Records from a data collection

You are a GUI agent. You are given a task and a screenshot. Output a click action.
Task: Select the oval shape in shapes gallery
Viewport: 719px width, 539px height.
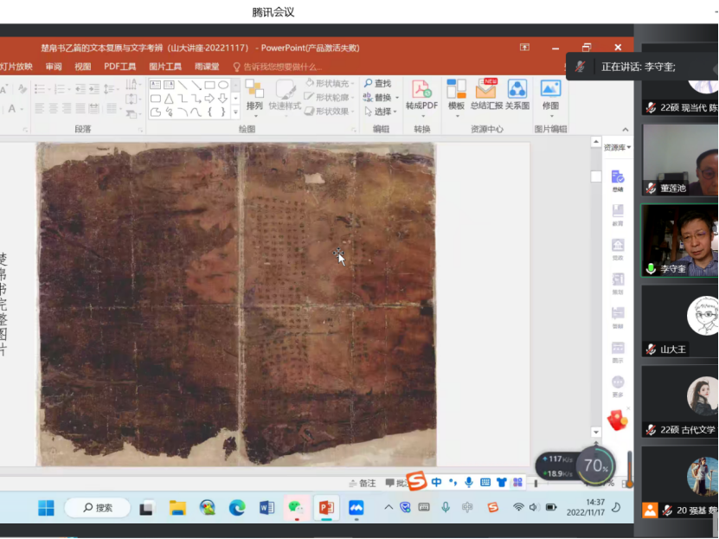(223, 85)
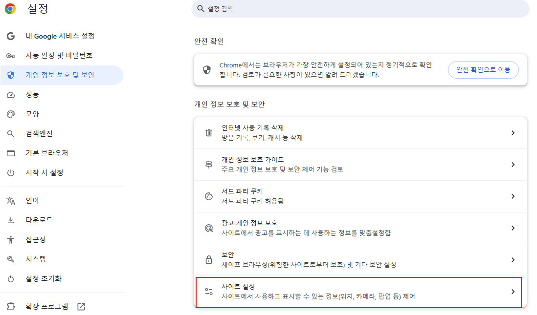This screenshot has width=537, height=315.
Task: Click the trash icon for 인터넷 사용 기록 삭제
Action: pos(209,133)
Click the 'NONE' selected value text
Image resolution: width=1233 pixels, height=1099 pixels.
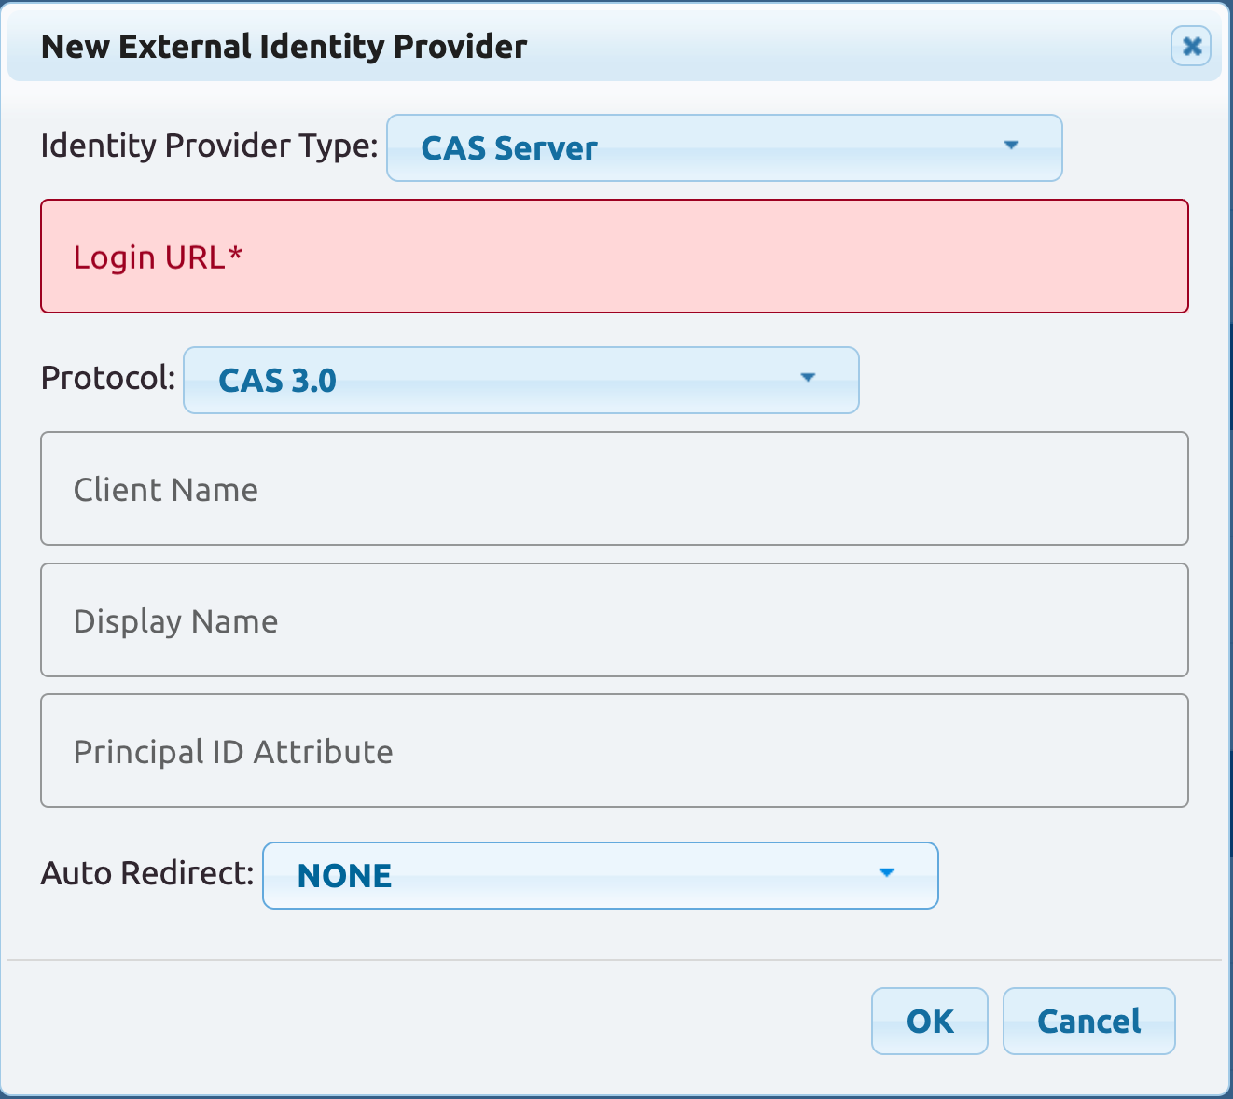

What the exercise asks: Print, exactly and only, the lines running from the line with "Task: Select the oval shape in shapes gallery" through the last line of the data, including both. Skip any picture.

Answer:
Task: Select the oval shape in shapes gallery
Viewport: 719px width, 539px height.
(223, 85)
This screenshot has width=537, height=315.
Task: Click the trash icon for 인터넷 사용 기록 삭제
Action: pos(209,133)
Click the 'NONE' selected value text
Image resolution: width=1233 pixels, height=1099 pixels.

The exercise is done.